Throughout the listing that follows, find each line with the word "chevron" and copy it.

━━ INFORMATION SUPPLIED

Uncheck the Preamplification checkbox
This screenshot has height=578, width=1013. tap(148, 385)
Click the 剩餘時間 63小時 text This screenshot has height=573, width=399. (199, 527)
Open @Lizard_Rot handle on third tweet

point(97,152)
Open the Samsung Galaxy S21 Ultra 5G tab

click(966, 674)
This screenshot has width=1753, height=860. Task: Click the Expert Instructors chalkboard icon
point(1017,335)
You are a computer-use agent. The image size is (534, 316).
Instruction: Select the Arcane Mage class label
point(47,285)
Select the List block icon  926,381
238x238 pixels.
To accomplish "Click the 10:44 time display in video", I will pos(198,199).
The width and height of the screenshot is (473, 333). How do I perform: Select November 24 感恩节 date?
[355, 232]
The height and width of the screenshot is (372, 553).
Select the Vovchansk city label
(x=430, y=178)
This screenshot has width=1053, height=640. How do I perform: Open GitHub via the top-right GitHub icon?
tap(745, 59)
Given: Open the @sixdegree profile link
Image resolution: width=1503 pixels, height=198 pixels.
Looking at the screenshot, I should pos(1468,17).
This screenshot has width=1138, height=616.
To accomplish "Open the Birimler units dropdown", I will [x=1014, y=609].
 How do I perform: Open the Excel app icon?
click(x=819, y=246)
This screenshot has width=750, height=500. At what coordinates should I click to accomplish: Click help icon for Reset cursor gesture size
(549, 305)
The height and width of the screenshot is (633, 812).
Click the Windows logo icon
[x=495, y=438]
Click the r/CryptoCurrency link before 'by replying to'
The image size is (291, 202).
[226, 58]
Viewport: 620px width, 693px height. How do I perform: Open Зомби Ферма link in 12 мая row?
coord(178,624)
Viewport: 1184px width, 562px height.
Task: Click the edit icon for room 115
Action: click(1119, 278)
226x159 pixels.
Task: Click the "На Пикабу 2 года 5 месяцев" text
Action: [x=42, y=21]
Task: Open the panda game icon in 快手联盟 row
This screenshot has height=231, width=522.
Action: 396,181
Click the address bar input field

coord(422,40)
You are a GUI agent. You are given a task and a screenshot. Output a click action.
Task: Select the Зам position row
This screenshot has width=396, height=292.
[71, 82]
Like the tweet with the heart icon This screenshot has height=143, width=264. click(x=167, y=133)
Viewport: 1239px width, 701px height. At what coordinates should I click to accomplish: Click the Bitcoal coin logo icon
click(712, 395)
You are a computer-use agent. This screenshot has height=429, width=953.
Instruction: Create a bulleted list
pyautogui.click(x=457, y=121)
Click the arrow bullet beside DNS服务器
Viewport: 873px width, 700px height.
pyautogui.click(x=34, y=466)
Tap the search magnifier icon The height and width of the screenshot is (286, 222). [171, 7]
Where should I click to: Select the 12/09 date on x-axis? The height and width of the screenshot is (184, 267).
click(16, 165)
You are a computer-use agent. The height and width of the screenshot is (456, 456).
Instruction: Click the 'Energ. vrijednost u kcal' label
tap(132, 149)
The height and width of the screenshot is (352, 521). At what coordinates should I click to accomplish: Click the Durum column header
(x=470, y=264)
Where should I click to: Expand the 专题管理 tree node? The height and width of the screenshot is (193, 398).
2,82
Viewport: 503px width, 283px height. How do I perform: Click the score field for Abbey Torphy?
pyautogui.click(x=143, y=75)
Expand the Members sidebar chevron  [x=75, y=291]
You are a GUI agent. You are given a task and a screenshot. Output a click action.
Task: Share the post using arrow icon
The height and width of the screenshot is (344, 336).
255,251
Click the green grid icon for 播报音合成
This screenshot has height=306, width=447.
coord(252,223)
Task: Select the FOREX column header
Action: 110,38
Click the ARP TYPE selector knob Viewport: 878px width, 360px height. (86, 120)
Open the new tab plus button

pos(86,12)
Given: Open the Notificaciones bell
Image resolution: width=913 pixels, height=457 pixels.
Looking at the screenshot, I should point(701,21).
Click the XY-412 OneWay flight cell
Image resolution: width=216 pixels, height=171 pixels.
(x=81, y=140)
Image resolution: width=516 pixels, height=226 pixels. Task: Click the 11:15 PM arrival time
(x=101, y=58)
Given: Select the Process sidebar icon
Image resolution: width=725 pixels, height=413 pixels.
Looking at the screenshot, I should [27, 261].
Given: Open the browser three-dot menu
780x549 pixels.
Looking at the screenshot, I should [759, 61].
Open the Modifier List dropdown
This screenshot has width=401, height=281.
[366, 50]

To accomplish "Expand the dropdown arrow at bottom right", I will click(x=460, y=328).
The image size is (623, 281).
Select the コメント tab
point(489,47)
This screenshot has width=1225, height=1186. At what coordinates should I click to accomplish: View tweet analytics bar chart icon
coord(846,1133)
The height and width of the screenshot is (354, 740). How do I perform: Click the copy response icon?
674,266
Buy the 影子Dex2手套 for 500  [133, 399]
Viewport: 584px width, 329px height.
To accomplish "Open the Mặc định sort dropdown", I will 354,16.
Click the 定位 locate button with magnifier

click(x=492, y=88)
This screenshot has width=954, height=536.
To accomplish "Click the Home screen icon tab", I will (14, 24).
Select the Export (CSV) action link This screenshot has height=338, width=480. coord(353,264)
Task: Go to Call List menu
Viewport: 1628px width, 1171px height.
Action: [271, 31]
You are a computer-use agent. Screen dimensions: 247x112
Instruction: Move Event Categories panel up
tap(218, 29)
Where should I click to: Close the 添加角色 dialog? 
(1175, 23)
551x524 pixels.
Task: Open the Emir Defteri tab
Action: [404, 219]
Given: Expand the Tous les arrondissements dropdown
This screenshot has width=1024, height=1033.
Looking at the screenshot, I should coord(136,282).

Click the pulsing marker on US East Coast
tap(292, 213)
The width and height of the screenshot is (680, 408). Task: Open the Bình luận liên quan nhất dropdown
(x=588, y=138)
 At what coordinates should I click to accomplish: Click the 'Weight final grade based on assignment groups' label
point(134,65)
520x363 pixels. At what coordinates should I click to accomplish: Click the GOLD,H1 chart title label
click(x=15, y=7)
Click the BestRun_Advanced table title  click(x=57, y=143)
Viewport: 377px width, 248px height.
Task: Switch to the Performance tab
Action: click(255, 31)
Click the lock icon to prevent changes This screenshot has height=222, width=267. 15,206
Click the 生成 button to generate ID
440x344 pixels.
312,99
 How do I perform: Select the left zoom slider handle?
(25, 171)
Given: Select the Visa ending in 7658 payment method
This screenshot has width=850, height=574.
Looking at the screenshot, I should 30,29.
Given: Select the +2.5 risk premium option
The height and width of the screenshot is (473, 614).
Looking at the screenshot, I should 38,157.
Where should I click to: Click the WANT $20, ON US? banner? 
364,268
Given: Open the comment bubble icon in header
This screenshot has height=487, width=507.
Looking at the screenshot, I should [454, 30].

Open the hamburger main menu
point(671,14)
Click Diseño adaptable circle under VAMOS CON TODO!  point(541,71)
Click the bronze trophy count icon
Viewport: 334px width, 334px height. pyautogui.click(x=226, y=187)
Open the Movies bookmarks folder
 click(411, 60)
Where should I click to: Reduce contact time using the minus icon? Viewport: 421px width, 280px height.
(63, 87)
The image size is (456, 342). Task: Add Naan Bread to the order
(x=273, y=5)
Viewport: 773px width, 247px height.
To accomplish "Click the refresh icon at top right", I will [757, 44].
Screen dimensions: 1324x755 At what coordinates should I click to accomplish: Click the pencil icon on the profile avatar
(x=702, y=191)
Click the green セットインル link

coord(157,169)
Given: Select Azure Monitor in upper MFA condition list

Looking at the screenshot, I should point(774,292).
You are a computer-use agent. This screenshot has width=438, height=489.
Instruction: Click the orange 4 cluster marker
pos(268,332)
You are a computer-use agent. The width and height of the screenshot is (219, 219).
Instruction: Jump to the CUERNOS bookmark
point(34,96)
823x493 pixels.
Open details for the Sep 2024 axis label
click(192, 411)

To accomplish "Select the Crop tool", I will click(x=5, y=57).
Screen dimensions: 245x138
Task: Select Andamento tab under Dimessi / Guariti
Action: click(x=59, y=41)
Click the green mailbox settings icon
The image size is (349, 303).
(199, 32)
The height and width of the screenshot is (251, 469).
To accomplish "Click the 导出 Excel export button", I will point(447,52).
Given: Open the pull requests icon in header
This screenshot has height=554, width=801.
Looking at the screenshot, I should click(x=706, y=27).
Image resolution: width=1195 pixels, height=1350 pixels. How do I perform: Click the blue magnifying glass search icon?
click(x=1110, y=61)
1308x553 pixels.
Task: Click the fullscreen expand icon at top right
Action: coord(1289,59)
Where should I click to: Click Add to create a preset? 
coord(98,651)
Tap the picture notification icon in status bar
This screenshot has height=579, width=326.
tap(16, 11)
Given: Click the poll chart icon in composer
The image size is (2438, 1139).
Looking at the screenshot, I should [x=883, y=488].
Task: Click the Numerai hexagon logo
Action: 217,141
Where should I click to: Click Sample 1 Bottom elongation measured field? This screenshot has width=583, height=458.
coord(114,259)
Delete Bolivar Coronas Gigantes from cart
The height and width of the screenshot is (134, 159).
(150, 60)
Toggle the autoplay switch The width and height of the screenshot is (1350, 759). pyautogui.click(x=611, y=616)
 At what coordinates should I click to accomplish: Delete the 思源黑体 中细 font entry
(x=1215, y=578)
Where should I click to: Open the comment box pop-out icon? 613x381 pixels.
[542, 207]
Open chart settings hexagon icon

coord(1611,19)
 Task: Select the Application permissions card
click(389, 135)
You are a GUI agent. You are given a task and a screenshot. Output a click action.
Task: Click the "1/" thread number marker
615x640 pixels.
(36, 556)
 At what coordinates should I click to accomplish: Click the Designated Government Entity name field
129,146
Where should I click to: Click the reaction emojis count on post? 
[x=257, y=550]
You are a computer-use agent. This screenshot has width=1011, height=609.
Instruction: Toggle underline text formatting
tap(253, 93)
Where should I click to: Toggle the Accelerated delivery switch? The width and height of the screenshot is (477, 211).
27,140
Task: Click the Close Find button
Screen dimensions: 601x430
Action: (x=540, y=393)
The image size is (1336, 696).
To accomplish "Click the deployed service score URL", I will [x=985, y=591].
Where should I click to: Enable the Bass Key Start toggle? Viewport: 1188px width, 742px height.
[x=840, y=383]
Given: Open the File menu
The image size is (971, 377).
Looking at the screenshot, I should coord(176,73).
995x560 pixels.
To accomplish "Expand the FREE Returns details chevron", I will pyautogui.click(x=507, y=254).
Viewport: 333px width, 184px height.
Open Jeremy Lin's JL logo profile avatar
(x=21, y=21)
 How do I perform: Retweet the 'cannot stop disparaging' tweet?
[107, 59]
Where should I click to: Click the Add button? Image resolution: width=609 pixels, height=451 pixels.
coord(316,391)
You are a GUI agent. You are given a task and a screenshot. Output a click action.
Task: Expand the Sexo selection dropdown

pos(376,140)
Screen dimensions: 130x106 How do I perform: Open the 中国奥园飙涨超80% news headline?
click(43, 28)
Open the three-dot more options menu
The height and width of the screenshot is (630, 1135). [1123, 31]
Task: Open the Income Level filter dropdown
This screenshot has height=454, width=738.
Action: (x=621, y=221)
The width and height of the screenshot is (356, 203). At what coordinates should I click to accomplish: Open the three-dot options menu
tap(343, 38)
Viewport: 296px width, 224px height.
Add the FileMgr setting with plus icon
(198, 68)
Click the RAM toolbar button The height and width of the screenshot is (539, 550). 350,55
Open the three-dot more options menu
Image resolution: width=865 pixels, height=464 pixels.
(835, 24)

━━━━

§ SOLUTION FOR THIS EXERCISE
Expand the Members sidebar chevron  [x=75, y=291]
To accomplish "Expand the FREE Returns details chevron", I will pyautogui.click(x=507, y=254).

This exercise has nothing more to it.